The Whilly came north last year, I took it on from Brian as one of the magazine in house boats. I'm in the process of recommissioning for the summer and am currently fitting a floor. Last season she was used as a rower because we hadn't completed the rudder. I used some float bags for buoyancy as Kielder where she is sailed is a large and sometimes malevolent place where the weather can change very quickly - this is down to altitude which is around 1000 ft.

I'm currently rubbing down with deck ojl D1 - very fine steel wool dunked in the ojl appears to work quite well. I've also fashioned a floor with some douglas fir I had left over. Because the boat will live outside for 8 months a year and the canvas cover no longer fits absolutely perfectly I am mounting a bronze drain club in the bilge, even a month away can result in 6 inches of standing water. and that is through a 3 inch square hole in the canvas cover (at the end - although I do mount another tarp over the boat the horizontal rain at Kielder gets in. )

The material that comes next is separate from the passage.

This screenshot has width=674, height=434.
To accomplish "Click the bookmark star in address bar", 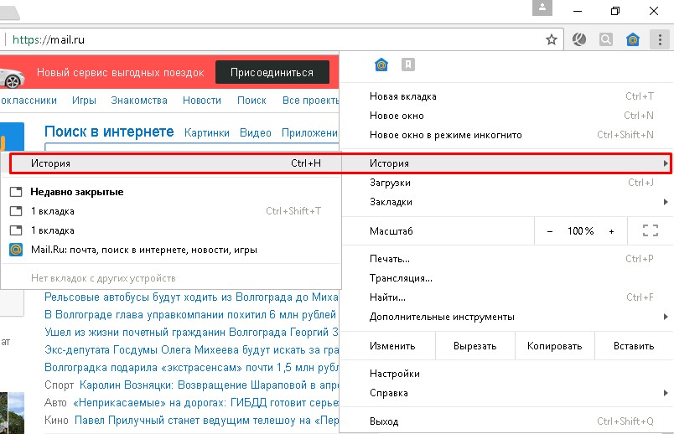I will pyautogui.click(x=551, y=39).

I am seriously considering adding two decked buoyancy boxes fore and aft. I suspect the chap who originally built the boat was a builder rather than a sailor and it would look a lot better than large yellow inflatable sausages. However, time is getting tight with Beale Park on the horizon and Mik Storer's OzGoose to complete before then. I suspect that this won't happen this year and we will be using the bags again.

I am also considering 50 kilos of ballast either side of the centreboard housing. She's very twitchy under oar - gawd knows what she'll be like under sail!

So the rudder issue continues - I've got several rudder blades that could be suitable and an oak stock with bronze fittings which will need to be taken to bits and reassembled with a wider gap as the current blade is a kidney shaped steel one.